ASSIGNED TASK
Please return every line of the records that contains the word "swatch".
*** Opening MATERIAL SUPPLIED ***
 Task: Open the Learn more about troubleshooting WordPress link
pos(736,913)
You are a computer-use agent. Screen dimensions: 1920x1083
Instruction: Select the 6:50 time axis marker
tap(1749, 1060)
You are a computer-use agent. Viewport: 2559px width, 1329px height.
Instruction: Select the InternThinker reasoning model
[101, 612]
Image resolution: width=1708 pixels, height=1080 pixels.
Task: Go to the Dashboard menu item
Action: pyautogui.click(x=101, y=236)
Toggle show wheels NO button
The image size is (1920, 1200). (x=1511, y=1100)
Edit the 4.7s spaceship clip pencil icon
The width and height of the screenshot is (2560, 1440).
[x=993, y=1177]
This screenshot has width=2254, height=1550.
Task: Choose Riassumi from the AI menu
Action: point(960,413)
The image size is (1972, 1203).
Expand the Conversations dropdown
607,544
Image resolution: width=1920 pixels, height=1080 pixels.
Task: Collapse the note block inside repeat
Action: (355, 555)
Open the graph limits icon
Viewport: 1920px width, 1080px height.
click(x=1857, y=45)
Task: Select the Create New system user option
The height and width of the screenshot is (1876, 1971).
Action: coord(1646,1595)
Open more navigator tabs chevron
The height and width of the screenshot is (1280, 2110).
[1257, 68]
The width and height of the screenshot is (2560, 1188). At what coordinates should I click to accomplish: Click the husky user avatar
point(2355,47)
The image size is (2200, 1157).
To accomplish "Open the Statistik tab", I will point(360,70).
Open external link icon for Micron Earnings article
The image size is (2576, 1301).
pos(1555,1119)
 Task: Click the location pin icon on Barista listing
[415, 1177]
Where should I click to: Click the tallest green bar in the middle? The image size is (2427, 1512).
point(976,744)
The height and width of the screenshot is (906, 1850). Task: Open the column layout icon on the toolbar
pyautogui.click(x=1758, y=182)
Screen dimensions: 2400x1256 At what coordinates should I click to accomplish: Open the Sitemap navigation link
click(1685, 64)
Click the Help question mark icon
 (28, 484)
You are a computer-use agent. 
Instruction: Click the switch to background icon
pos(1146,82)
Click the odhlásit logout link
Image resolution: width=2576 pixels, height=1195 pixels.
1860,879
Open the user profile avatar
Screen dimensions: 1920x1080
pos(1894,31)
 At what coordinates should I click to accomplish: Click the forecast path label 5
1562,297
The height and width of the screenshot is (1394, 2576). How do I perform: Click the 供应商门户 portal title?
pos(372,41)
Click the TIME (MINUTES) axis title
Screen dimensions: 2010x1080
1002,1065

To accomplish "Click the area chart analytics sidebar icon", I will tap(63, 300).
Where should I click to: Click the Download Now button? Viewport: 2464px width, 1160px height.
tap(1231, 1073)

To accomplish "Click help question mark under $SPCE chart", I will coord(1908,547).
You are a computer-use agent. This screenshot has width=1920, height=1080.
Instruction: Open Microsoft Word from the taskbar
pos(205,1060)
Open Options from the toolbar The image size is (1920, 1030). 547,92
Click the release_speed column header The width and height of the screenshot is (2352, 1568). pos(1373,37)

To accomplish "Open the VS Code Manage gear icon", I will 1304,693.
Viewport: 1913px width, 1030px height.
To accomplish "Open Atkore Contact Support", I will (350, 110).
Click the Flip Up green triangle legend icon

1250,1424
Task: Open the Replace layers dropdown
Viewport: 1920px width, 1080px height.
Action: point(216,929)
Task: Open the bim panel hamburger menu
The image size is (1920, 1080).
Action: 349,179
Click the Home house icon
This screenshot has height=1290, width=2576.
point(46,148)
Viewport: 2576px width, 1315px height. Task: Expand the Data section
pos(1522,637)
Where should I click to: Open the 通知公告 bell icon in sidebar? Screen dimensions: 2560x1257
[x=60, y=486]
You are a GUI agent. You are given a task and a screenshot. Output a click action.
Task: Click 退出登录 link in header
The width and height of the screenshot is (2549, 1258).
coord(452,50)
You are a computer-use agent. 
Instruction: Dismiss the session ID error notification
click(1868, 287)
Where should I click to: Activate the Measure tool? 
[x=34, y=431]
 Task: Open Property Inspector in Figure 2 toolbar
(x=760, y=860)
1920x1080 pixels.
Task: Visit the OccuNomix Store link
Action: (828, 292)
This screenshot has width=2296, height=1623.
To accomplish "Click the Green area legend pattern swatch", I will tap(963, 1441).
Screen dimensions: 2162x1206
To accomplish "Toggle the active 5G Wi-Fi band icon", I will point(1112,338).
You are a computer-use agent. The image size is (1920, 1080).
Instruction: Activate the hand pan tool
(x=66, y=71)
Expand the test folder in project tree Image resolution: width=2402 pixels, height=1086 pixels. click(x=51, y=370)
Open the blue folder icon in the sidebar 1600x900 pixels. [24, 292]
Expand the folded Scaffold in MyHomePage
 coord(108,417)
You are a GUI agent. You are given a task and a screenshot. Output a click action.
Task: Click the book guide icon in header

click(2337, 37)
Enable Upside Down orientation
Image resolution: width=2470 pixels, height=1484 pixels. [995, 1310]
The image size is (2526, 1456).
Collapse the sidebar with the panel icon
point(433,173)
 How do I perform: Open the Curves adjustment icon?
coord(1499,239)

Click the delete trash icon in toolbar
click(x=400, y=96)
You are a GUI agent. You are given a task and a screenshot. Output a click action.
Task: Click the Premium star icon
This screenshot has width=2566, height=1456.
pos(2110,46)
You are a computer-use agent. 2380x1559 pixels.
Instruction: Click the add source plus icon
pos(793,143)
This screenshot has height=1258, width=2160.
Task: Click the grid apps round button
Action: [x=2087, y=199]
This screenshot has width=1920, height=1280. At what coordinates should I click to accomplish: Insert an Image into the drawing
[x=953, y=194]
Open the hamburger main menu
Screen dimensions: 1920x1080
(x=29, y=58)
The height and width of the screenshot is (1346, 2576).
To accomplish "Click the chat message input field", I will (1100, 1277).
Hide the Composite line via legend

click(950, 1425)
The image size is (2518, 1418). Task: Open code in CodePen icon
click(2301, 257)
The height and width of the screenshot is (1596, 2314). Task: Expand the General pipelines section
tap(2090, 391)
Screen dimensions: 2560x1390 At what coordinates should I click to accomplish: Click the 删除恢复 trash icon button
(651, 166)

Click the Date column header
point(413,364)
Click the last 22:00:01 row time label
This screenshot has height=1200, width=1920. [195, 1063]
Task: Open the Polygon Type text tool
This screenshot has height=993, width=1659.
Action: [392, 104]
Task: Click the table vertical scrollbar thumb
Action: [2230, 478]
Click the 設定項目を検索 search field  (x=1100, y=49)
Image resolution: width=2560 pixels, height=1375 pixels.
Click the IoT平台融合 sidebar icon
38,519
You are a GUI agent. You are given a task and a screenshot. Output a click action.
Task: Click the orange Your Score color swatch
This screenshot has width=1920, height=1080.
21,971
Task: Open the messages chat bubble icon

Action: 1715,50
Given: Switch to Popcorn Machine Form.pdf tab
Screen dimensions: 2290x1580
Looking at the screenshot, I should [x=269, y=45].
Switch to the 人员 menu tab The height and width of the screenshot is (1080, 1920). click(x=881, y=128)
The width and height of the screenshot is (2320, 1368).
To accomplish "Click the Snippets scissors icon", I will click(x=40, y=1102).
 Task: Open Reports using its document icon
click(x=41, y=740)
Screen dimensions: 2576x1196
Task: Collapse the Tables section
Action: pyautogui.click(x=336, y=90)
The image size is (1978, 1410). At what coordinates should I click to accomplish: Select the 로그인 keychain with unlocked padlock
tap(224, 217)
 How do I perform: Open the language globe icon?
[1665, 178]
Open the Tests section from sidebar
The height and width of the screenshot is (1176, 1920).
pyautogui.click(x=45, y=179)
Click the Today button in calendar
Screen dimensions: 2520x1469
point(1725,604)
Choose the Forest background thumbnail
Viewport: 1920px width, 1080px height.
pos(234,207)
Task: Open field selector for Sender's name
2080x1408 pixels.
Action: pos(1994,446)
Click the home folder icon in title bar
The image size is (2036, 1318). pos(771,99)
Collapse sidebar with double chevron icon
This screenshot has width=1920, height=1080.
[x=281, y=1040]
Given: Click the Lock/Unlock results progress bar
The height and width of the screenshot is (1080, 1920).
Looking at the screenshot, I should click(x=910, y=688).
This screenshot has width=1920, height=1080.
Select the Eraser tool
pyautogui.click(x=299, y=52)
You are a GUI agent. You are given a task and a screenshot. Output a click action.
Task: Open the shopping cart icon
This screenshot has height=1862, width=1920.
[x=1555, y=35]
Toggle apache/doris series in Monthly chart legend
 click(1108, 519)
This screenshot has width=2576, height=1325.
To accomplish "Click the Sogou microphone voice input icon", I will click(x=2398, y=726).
*** Closing MATERIAL SUPPLIED ***
RESPONSE BOX
To accomplish "Click the Green area legend pattern swatch", I will tap(963, 1441).
Task: Click the orange Your Score color swatch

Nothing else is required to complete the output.